**Selected excerpt:**
....................
A long period of silence followed the publication of this novel, during which the world heard little of him. At length in 1873 he issued the first parts of Anna Karenina . It is without  doubt his greatest literary production. The area of time and space in it, as in the preceding book, is large, but it has more continuity of action, and the principal characters are kept well in the foreground. It is a study of modern Russian life, in which the normal passivity of unsympathetic conjugal relations is sharply contrasted with the transient omnipotence of passion and deep love. The hero and heroine are Count Wronsky, a young soldier in a crack regiment, and Anna Karenina, the wife of an important official in the political world of St Petersburg. The parts of secondary heroine and hero are filled by Kitty Cherbatzky and her lover and ultimate husband, Levine.

The central figure is of course Anna herself, an elegant and fascinating ” mondaine.” She is honest, frank and well endowed by nature, and has an innate striving after truth and beauty in art and in life, but her early marriage with Karenina (who is double her age, reserved and taciturn), while socially advantageous, has dulled and stunted her ideals. Ignorant of the meaning of love, she despises it, and it is not till she meets Wronsky that she realizes to the full the emptiness of her existence. Wronsky, young, handsome, impassioned, recognizing no principle but his own desires, offers her the rich wine of life at a draught. She tastes it, after scant hesitation; and then, flinging away her worldly position, deserting her husband and child, she drains it to the dregs, only to find that poison lies in the cup. Anna and Wronsky have no true ideal to cling to. He, as their passion cools, finds the tie irksome and a hindrance to his career. She grieves for her lost and dearly-loved son, and frets as she sees that Wronsky’s devotion is waning, recognizing too late that he loved her chiefly for vanity’s sake, that they are slipping daily asunder, and growing displeasing to each other. Her past life is closed to her, the future opens like an abyss.

The crisis has come, and swiftly obeying the impulse of her despair she seizes on death as her only weapon for wounding Wronsky and cutting the hopeless knot of her life. This pitiful end is led up to step by step with microscopic truth and insight, into the springs of human action. In the married life of Kitty and Levine, on the other hand, Tolstoy describes a state of happiness of a material nature – disagreements easily bridged over, and mutual interest in their children and the pleasures of the country. Levine is the Tolstoy of fiction. The improvement and development of his estates, the life of a country squire, fail to satisfy him. The death of his brother, the birth of his child, awaken his mind to the problems of existence, and he is plunged in melancholy. Finally, relief comes to him with the words of a peasant who bids him ” live for his soul and for his God.” Thereupon Levine exclaims, ” I have discovered nothing. I have simply opened my eyes to what I knew already; I have come to the recognition of that power which formerly gave me life and which renews life in me to-day. I am freed from error; I recognize my master.” And the novel ends with the effacing of the intellect in a cloud of happy mysticism.
....................
**Given entries:**

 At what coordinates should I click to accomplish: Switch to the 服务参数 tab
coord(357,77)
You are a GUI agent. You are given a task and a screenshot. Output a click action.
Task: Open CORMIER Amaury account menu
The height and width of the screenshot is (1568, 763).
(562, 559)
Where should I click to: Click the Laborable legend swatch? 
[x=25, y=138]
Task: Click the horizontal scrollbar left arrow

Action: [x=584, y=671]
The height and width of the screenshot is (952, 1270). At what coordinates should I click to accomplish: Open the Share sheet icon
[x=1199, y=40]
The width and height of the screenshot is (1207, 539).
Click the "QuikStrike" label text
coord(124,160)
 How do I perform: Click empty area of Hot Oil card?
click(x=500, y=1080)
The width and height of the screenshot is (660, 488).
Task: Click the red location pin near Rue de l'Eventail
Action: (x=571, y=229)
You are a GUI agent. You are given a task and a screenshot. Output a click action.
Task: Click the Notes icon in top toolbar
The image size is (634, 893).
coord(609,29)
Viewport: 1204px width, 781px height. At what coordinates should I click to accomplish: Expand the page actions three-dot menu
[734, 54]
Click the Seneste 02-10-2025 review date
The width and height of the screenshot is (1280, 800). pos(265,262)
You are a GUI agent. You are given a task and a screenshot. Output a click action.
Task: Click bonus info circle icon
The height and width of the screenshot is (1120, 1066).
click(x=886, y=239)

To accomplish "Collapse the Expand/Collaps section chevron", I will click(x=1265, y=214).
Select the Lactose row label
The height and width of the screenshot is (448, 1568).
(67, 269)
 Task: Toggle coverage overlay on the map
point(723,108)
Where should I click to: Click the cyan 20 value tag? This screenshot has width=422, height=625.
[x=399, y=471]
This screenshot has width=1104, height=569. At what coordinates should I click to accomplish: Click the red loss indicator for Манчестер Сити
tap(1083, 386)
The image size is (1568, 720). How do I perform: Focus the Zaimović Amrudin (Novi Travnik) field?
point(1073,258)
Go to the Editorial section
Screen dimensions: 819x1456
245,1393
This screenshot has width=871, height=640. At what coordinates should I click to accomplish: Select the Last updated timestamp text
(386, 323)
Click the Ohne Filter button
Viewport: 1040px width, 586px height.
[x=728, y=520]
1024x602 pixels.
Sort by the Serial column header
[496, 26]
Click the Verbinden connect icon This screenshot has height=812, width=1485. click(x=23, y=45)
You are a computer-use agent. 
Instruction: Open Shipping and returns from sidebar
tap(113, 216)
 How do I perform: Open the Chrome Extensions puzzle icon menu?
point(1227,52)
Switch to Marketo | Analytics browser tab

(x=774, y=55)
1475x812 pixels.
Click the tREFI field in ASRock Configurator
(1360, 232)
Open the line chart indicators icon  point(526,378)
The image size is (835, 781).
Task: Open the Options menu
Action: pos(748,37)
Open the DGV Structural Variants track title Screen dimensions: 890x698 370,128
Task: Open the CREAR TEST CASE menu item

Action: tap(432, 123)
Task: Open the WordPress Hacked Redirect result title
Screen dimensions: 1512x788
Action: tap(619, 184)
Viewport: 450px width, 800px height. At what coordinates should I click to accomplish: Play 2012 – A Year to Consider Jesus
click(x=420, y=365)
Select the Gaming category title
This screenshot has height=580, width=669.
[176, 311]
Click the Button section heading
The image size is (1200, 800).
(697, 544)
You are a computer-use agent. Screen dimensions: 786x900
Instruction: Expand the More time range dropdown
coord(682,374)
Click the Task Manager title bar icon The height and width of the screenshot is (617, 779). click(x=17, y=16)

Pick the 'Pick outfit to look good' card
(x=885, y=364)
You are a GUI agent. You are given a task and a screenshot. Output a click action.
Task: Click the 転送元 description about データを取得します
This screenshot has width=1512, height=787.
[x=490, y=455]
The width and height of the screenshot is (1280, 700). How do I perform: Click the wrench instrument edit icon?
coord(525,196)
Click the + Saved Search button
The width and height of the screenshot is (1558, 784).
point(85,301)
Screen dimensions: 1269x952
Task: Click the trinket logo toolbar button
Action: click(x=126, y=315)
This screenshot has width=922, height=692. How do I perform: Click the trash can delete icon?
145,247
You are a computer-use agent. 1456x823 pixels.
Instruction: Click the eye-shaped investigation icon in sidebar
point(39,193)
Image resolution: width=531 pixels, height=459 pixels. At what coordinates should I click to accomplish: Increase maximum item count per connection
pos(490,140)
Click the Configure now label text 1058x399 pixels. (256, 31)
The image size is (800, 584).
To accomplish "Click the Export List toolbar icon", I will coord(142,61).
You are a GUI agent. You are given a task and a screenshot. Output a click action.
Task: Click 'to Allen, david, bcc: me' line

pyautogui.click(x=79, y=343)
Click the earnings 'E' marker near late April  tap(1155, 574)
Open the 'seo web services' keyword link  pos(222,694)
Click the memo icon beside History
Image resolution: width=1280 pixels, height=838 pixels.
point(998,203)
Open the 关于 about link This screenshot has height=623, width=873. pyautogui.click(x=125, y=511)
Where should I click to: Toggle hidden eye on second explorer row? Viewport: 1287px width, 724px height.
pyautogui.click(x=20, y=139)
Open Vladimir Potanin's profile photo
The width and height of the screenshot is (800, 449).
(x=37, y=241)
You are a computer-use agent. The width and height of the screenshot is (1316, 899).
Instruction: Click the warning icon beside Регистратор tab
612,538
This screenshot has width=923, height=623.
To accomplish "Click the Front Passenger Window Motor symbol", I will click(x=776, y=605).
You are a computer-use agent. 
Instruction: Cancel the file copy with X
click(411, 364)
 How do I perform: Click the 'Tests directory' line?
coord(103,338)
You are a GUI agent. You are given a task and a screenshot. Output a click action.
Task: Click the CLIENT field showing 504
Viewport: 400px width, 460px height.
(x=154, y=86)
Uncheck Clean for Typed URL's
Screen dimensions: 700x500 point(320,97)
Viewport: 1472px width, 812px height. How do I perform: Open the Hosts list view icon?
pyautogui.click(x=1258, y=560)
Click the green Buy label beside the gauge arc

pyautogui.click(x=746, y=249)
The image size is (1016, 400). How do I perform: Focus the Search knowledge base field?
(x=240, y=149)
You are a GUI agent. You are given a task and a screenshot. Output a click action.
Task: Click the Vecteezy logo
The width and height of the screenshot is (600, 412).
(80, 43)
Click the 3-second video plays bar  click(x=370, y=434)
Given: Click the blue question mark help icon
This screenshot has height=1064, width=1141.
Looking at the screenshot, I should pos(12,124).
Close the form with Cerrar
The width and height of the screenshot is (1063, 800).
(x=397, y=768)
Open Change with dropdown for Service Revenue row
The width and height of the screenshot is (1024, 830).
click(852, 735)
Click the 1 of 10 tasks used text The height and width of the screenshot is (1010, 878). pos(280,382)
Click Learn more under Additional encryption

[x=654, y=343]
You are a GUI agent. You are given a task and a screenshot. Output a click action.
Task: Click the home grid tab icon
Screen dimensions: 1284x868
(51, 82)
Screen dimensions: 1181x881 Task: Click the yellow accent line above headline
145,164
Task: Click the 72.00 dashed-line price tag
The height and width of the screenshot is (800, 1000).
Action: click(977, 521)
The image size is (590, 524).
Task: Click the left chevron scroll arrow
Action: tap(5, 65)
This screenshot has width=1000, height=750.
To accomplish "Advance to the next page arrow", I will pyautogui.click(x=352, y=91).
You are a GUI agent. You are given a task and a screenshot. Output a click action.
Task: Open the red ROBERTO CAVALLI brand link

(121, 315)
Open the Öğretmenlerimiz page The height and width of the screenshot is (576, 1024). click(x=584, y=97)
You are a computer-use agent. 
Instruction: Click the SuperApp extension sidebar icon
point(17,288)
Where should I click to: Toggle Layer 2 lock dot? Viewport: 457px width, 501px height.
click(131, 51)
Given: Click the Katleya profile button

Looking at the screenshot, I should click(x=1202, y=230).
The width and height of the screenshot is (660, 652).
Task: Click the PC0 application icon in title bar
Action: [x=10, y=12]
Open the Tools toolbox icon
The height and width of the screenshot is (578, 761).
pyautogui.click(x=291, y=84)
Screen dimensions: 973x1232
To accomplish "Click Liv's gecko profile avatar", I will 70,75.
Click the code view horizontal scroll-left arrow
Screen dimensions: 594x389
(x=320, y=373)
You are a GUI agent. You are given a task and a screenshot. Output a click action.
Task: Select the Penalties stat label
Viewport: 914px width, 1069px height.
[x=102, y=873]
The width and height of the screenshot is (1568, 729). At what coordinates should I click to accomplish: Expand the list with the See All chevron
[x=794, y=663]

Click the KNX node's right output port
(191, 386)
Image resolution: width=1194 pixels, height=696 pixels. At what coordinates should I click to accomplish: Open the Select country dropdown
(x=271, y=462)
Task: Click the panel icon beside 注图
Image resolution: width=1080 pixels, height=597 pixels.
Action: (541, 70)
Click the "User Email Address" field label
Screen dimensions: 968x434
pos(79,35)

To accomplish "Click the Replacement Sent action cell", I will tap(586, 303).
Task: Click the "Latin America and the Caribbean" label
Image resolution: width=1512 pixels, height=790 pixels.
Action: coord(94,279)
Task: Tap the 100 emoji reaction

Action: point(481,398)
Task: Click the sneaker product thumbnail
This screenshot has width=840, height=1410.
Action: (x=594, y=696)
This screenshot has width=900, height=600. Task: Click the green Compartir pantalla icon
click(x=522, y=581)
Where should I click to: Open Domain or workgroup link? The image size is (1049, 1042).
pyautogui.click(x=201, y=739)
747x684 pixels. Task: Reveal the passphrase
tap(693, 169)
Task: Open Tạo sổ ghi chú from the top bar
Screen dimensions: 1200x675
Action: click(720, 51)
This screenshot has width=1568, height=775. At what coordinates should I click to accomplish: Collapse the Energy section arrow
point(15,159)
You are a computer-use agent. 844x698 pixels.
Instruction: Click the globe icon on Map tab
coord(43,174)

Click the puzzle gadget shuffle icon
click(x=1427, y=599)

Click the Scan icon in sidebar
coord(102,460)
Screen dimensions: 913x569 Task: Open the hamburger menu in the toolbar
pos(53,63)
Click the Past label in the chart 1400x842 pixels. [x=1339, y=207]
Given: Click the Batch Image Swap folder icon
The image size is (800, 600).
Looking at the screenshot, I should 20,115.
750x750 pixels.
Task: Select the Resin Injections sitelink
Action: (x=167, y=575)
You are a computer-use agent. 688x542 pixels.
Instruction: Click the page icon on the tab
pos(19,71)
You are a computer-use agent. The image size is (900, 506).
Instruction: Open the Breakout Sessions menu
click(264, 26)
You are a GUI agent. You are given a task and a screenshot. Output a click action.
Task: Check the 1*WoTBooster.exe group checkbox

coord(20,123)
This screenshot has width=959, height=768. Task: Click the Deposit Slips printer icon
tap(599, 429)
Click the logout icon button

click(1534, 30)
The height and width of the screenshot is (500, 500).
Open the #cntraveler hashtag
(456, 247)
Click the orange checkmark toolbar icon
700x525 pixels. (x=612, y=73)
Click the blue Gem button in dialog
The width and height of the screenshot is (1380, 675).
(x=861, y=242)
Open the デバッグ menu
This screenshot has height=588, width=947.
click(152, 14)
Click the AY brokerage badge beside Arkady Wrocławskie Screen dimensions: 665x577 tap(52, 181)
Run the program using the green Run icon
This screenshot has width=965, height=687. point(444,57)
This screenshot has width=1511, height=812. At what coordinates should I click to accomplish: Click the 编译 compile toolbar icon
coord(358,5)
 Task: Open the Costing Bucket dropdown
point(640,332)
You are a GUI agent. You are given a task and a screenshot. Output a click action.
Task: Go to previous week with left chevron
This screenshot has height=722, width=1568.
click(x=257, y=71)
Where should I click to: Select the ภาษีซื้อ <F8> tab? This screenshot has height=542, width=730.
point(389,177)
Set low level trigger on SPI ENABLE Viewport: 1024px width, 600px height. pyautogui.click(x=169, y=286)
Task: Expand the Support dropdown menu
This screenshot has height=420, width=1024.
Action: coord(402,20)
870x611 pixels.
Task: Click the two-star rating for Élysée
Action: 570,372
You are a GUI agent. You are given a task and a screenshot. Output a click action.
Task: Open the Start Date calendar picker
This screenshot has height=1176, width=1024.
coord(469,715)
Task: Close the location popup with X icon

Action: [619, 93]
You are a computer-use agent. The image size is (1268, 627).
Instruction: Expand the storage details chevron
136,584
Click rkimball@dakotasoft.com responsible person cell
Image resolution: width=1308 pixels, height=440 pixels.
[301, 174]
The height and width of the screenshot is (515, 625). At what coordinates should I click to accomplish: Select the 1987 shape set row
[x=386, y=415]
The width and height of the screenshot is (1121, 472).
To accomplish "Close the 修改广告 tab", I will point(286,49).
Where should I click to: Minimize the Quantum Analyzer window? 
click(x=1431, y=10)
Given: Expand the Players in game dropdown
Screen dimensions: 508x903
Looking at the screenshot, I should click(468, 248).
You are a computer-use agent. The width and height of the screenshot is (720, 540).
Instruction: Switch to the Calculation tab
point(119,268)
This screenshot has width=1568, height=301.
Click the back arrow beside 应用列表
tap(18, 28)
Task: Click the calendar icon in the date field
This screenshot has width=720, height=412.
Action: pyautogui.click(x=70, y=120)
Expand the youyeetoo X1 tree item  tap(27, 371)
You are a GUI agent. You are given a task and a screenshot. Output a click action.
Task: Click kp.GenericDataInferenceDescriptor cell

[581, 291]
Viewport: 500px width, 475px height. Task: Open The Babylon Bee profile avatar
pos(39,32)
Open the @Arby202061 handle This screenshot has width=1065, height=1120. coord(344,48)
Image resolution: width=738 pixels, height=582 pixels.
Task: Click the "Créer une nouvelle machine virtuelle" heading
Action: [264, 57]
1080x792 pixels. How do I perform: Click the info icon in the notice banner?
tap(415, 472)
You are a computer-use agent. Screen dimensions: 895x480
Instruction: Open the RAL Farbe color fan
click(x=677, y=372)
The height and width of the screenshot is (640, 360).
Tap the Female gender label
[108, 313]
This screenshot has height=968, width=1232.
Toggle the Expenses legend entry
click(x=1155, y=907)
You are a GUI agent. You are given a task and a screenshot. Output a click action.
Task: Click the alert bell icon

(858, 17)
....................
**Tasks for this exercise:**
a – In the excerpt on Anna Karenina, what leads Levine to be plunged in melancholy?
b – Copy the records word for word, from the line with "This screenshot has width=959, height=768." to the line with "coord(469,715)", including both of those lines.

**Exercise answers:**
a – The death of his brother and the birth of his child awaken his mind to the problems of existence, and this plunges him in melancholy. Improving his estates and living as a country squire had already failed to satisfy him.

b –
This screenshot has width=959, height=768. Task: Click the Deposit Slips printer icon
tap(599, 429)
Click the logout icon button

click(1534, 30)
The height and width of the screenshot is (500, 500).
Open the #cntraveler hashtag
(456, 247)
Click the orange checkmark toolbar icon
700x525 pixels. (x=612, y=73)
Click the blue Gem button in dialog
The width and height of the screenshot is (1380, 675).
(x=861, y=242)
Open the デバッグ menu
This screenshot has height=588, width=947.
click(152, 14)
Click the AY brokerage badge beside Arkady Wrocławskie Screen dimensions: 665x577 tap(52, 181)
Run the program using the green Run icon
This screenshot has width=965, height=687. point(444,57)
This screenshot has width=1511, height=812. At what coordinates should I click to accomplish: Click the 编译 compile toolbar icon
coord(358,5)
 Task: Open the Costing Bucket dropdown
point(640,332)
You are a GUI agent. You are given a task and a screenshot. Output a click action.
Task: Go to previous week with left chevron
This screenshot has height=722, width=1568.
click(x=257, y=71)
Where should I click to: Select the ภาษีซื้อ <F8> tab? This screenshot has height=542, width=730.
point(389,177)
Set low level trigger on SPI ENABLE Viewport: 1024px width, 600px height. pyautogui.click(x=169, y=286)
Task: Expand the Support dropdown menu
This screenshot has height=420, width=1024.
Action: coord(402,20)
870x611 pixels.
Task: Click the two-star rating for Élysée
Action: 570,372
You are a GUI agent. You are given a task and a screenshot. Output a click action.
Task: Open the Start Date calendar picker
This screenshot has height=1176, width=1024.
coord(469,715)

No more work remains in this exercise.